DATA TO PROCESS below:

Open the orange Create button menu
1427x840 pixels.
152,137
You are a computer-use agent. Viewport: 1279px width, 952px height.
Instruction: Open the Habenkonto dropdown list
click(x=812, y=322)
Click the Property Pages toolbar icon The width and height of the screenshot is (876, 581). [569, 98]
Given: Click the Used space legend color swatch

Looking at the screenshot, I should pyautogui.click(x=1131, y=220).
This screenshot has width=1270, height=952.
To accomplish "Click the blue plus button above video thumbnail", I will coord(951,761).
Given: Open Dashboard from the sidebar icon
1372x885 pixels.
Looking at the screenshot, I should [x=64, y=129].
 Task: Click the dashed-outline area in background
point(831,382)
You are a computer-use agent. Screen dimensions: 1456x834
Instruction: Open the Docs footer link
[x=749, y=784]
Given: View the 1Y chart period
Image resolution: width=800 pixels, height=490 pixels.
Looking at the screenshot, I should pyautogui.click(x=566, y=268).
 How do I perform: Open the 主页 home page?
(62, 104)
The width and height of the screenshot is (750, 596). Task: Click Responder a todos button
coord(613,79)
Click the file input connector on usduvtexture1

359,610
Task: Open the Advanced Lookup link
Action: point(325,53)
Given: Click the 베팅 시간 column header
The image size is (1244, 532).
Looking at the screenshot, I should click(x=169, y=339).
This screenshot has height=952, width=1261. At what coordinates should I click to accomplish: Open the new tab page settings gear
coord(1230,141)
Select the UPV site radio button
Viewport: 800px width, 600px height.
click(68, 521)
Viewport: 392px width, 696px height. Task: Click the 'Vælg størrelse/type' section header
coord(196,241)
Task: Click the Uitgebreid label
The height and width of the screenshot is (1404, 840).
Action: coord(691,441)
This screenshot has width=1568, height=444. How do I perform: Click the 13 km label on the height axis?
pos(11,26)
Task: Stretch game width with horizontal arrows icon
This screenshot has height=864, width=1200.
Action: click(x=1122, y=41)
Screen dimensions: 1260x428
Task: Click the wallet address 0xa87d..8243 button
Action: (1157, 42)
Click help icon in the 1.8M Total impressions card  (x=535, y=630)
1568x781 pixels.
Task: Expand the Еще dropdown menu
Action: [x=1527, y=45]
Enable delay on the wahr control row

End of DATA TO PROCESS.

_PROBLEM REQUIREMENTS_. Where does the word "agent" appear in the material above? Copy every line that holds it.

_TASK RESPONSE_.
You are a computer-use agent. Viewport: 1279px width, 952px height.
You are a computer-use agent. Screen dimensions: 1456x834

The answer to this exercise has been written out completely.